Tomorrow is day 21. Can you believe it?? I haven't cheated even one time and really, it hasn't been that bad. Blood sugar is way, way, way down, but I did have to add 8 units of the long acting. Seems after every little bit of insulin was out of me, my body kinda went crazy. But that's ok. Better than the 60 I was taking. So now I am weaning down again to see how it goes.

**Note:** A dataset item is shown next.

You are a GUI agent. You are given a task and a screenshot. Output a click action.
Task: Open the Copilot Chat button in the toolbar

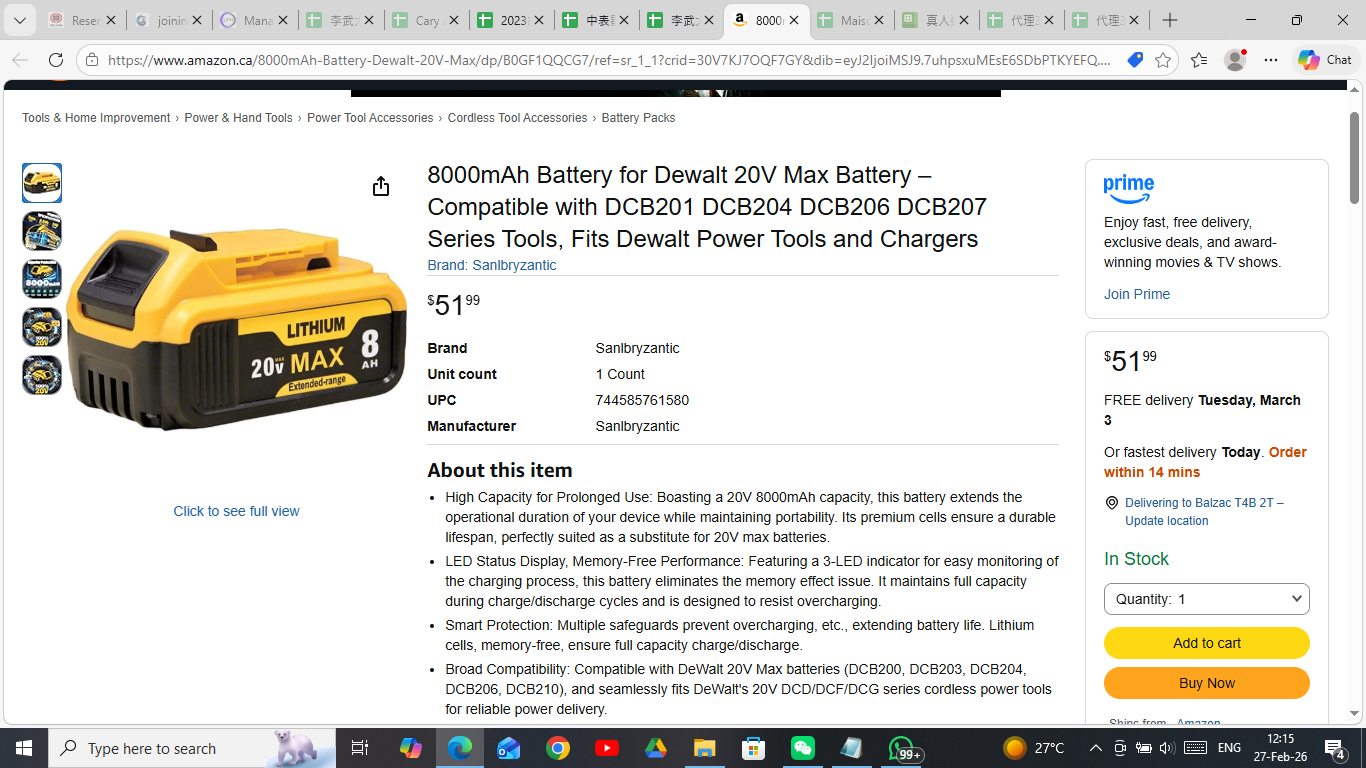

Went to Tucson to one of my favorite restaurants, even when I did eat meat I loved going to the Lovin Spoonfuls. It's a great vegan restaurant. LOVE IT! The kids went with me and were less than impressed, but hey, they are kids. I got to eat hummus for the first time in a month. I snuck in my own crackers, shhhh don't tell, and didn't eat the pita bread, and that hummus couldn't have been more divine if it was chocolate. Ahhhhhh. Loved it. And with that I had a big bowl of..................you guessed it! Salad.

Now I am experiencing a strange phenomenon. I am not loving salad. In fact, I am a bit repulsed by it. Hopefully that will not last. Tonight I decided to branch out more because my dehydrator came, thank you GOD!!! And I am making "neat balls". They aren't bad. Taste nothing like meat, but they are pretty good. Plus, since I got my dehydrator, I am going to attempt potato chips. Sounds good. I'll use sweet potato chips so that ought to be a new taste sensation.

So I read and re-read my book, and unfortunately, I do not believe I will be able to have fruit with any regularity for about 3 months. Sigh. BUT I am going to have one grapefruit this weekend. Yep. I am. Get over it! I don't want to cheat, cheat, so I'm going to have just one grapefruit. Being a low glycemic fruit, it ought not to bother me too bad, so I'm gonna do it. Think of it as preventative medicine to keep me on the straight and narrow. Better than chocolate or wine or God forbid, steak, right!!?!

So here are the numbers. Still hanging in the 150's in the a.m. sigh. and still hanging in the 150's after a meal. BUT I did get into the 140's a few times after meal and that's exciting. I continue to work out 4-5 times a week. Hard. Sweating hard. So Bill says I'm looking good. AND I even went to the gym when I was the only one going. No Bill, no workout buddy, (that means you, Dawn : ) and no curly haired son. Just me! So I guess a little pat on the back is deserved.

Anyway, there it is. OH, and I almost forgot. My neighbor saw my facebook and made a point of calling me to tell me how proud she was of me. Considering she thinks my husband is the anti-christ, I think that was pretty special.

Guess what's for .............breakfast!?